GIVEN PASSAGE:
^^^^^^^^^^^^^^^^
Alleged Colombian Drug Trafficker Reiterates Ties With DEA
An alleged Colombian drug trafficker said he was an informant for the U.S. Drug Enforcement Agency (DEA) when he was arrested, the local Panamanian newspaper La Prensa reported Tuesday.

"I was always in touch with the DEA, the problem is I do not believe a country like the United States can intervene in another country's judicial process," Jose Nelson Urrego, who is detained in a Panamanian jail, said in a telephone interview with the newspaper.

Urrego's defense lawyer has presented a "public interest" visa endorsed by the U.S. government to Panamanian prosecutors.

According to the U.S. Public Security Department, the "public interest entry permit" is granted to certain people that would not be admitted into the United States in normal circumstances, but can enter as they are part of a legal process or collaborate in a "very important public benefit."

The Panamanian Public Ministry withheld one of the satellite telephones he was using to contact the DEA, Urrego said.

Urrego, a former communications head for Colombia's Norte del Valle drug cartel, was arrested at Chapera Island in the gulf of Panama last September. He was charged with laundering some 13 million U.S. dollars in four years in Panama.

Jose Abel Almengor, Panama's first public prosecutor against drugs, confirmed that a satellite telephone was withheld in Chapera Island, saying nothing proves that it belongs to the DEA.

Almengor said he asked through Panama's embassy in the United States whether Urrego was a DEA informant, but "the answer denies the link."

In another interview with Miami's Nuevo Herald newspaper, published Sunday, Urrego said he started working for the DEA after serving a three-year sentence at Picota prison in Colombia's capital, Bogota.

Meanwhile, Gavin Sundwall, a spokesman for the U.S. embassy in Panama, said, "For security and operative reasons, we will not comment if anybody acted or not as an informant or supplied aid to the DEA."
^^^^^^^^^^^^^^^^
EXERCISES:
**a.** In the article about Urrego, rewrite the paragraph beginning "Urrego, a former communications head" as a short bulleted list that keeps its main facts.
**b.** Using the article about Urrego, decide whether each statement agrees with it, and support each yes or no with the deciding words quoted from the article: (i) Urrego was arrested in the gulf of Panama. (ii) Almengor said the withheld satellite telephone was shown to belong to the DEA. (iii) Urrego served a five-year sentence at Picota prison.

DATASET CONTENT:
^^^^^^^^^^^^^^^^
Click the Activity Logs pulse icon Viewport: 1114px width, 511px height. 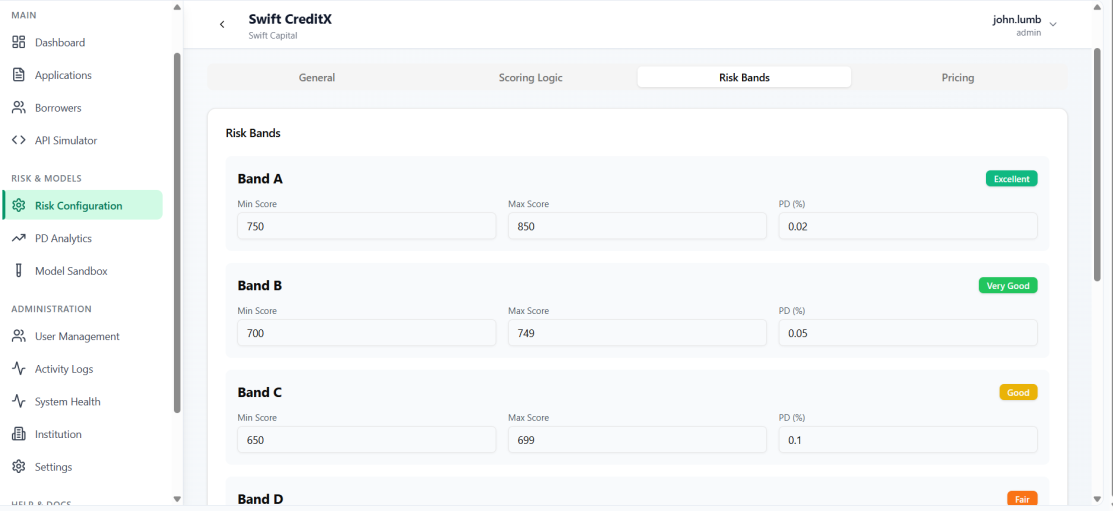pos(18,369)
^^^^^^^^^^^^^^^^
OUTPUTS FOR THE TASKS:
**a.**
- Urrego was formerly communications head for Colombia's Norte del Valle drug cartel.
- He was arrested at Chapera Island in the gulf of Panama last September.
- He was charged with laundering about 13 million U.S. dollars over four years in Panama.

**b.**
(i) Yes: "was arrested at Chapera Island in the gulf of Panama last September."
(ii) No: "saying nothing proves that it belongs to the DEA."
(iii) No: "after serving a three-year sentence at Picota prison."